Important Golf Concept: Divot Forwarding

order Ivermectin Fresh divot, Heritage Village Country Club, Southbury, Connecticut, August 9. 2012. Years ago, my brother, John, invented divot forwarding: instead of putting your divot back in its own divot hole, you put it in the next empty divot hole you come to as you walk toward the green. This has the effect not only of saving steps for you but also (as he pointed out to me recently) of “helping better players”—who, usually, are longer off the tee than you are.

The divot in the photo above is from Heritage Village Country Club, in Southbury, Connecticut. An L.P.G.A. Tour event, the Heritage Village Open, was held there in the early 1970s. The Connecticut State Golf Association’s Super Senior Tournament will take place there next week. Tony, who turned 65 this year, is playing in it. Today, Addison and I accompanied him on a practice round.

On one hole, we encountered a surprisingly aggressive doe, who made it clear she didn’t want us to pass:

Tony vs. doe, all-square.

Then we saw why: her fawn was with her, and we must have looked threatening.

Doe and fawn, one-up.

We stood around for a while. Then I let my push cart go on the path, and they ran off.

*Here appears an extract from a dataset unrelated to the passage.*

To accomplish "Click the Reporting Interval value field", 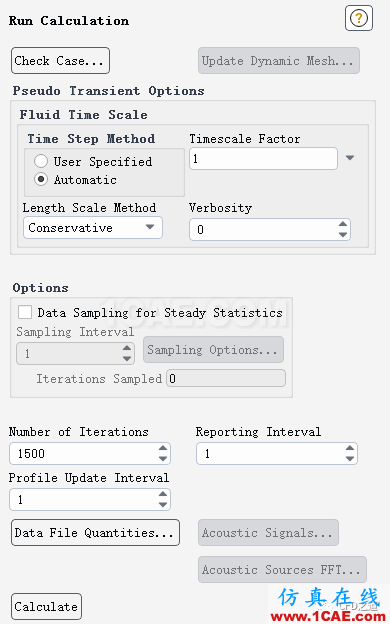I will (271, 454).
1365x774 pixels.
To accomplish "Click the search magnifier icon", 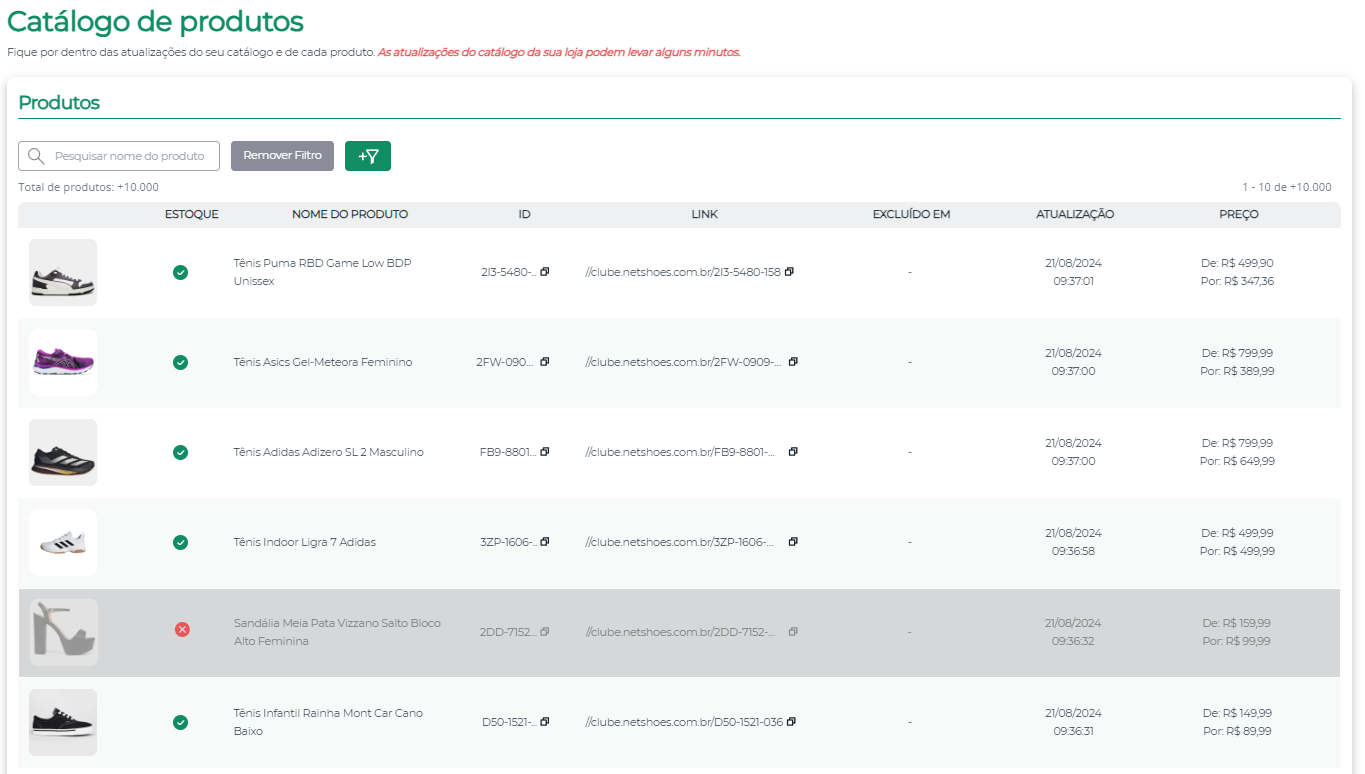I will [x=37, y=156].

My cart vs. doe: back to even.

3 thoughts on “Important Golf Concept: Divot Forwarding

  1. Well thats just idiotic. The point of putting the divot back where it was is so the freshly injured grass can heal itself better and sooner. The next hole might’ve been there for a week or more, and the ground may be so dried out that the divot wont have any effect other then shading dirt from the sun. Sorry, I’m sticking with the old way.

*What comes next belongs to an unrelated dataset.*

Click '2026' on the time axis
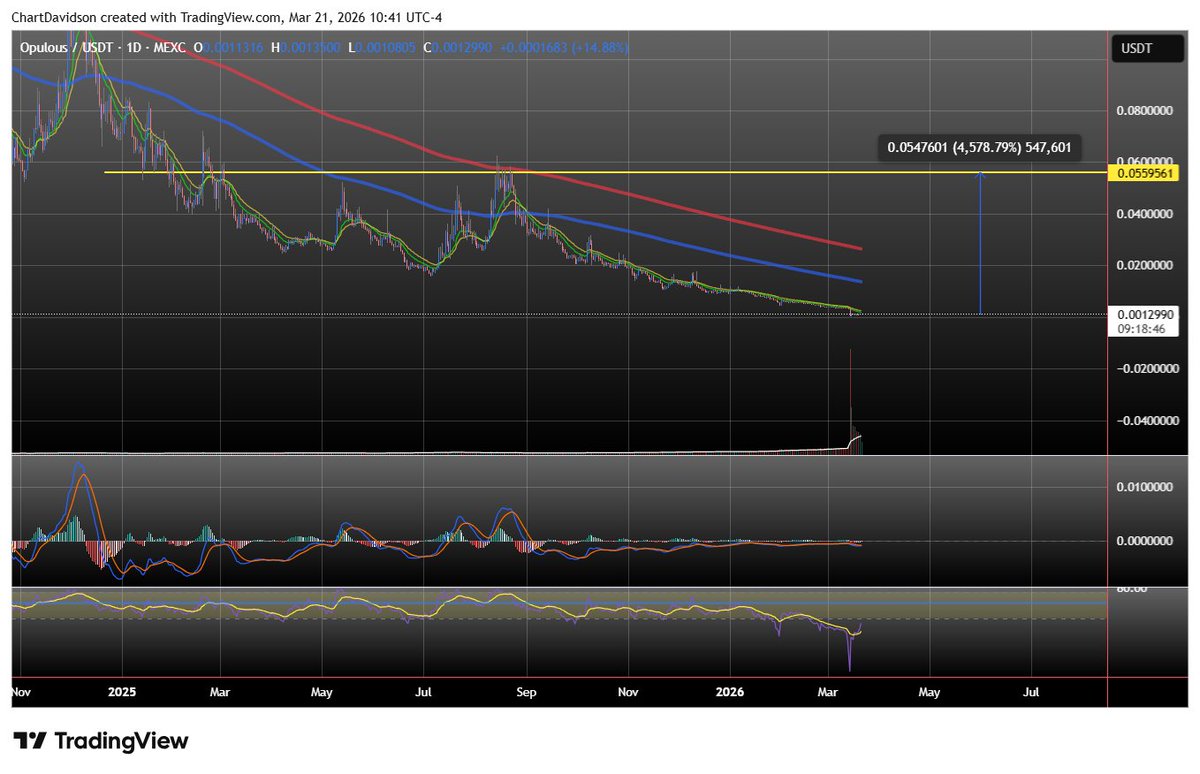The width and height of the screenshot is (1200, 774). click(729, 691)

  2. I did a disservice to my brother in my description of divot-forwarding. He replaces his own divots in the normal way, as do I. As he walks along a fairway, though, he will pick up divots left by players in other groups and, rather than backtracking to the holes they came from, find new homes for them as he walks to the green. Incidentally, this is a good way to pass the time during slow rounds–like knitting or doing needlepoint during a boring meeting.